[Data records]
··········

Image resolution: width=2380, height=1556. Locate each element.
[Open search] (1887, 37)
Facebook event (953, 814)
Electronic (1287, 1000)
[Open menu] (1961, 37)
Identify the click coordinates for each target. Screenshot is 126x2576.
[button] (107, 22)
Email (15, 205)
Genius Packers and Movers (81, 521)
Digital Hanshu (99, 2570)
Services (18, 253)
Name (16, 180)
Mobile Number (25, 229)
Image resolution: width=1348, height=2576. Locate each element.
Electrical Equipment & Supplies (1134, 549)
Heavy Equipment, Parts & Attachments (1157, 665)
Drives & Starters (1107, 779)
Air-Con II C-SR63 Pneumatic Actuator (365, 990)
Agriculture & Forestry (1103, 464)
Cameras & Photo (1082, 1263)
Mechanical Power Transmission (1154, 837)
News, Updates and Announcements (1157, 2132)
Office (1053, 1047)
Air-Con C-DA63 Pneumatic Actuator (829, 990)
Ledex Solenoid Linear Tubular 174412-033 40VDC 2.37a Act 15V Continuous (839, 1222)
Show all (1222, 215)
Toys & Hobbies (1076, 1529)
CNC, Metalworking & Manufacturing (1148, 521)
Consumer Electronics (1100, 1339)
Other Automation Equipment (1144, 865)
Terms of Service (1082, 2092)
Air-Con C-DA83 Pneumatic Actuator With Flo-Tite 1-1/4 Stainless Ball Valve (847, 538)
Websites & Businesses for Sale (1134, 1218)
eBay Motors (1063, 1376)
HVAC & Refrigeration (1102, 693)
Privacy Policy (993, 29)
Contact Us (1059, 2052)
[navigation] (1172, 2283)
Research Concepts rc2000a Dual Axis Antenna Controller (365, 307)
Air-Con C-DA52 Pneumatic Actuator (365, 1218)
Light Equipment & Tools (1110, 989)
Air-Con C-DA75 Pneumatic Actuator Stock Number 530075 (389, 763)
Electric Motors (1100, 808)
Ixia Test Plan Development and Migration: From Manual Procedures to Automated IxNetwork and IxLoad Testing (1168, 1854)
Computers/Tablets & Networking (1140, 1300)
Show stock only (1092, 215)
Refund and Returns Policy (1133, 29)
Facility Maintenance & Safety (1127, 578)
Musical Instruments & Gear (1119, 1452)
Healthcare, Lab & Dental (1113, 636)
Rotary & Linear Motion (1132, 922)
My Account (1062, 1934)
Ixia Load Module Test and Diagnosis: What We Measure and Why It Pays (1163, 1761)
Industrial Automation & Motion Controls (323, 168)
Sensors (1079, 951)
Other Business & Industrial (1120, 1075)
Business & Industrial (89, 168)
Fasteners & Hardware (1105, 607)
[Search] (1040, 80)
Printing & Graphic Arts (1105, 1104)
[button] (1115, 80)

··········

### What the task requires:
Please return the lines above that run from the line containing "Air-Con II C-SR63" to the line containing "Research Concepts rc2000a", inclusive, exactly and with no other lines.

### Output of the exercise:
Air-Con II C-SR63 Pneumatic Actuator (365, 990)
Agriculture & Forestry (1103, 464)
Cameras & Photo (1082, 1263)
Mechanical Power Transmission (1154, 837)
News, Updates and Announcements (1157, 2132)
Office (1053, 1047)
Air-Con C-DA63 Pneumatic Actuator (829, 990)
Ledex Solenoid Linear Tubular 174412-033 40VDC 2.37a Act 15V Continuous (839, 1222)
Show all (1222, 215)
Toys & Hobbies (1076, 1529)
CNC, Metalworking & Manufacturing (1148, 521)
Consumer Electronics (1100, 1339)
Other Automation Equipment (1144, 865)
Terms of Service (1082, 2092)
Air-Con C-DA83 Pneumatic Actuator With Flo-Tite 1-1/4 Stainless Ball Valve (847, 538)
Websites & Businesses for Sale (1134, 1218)
eBay Motors (1063, 1376)
HVAC & Refrigeration (1102, 693)
Privacy Policy (993, 29)
Contact Us (1059, 2052)
[navigation] (1172, 2283)
Research Concepts rc2000a Dual Axis Antenna Controller (365, 307)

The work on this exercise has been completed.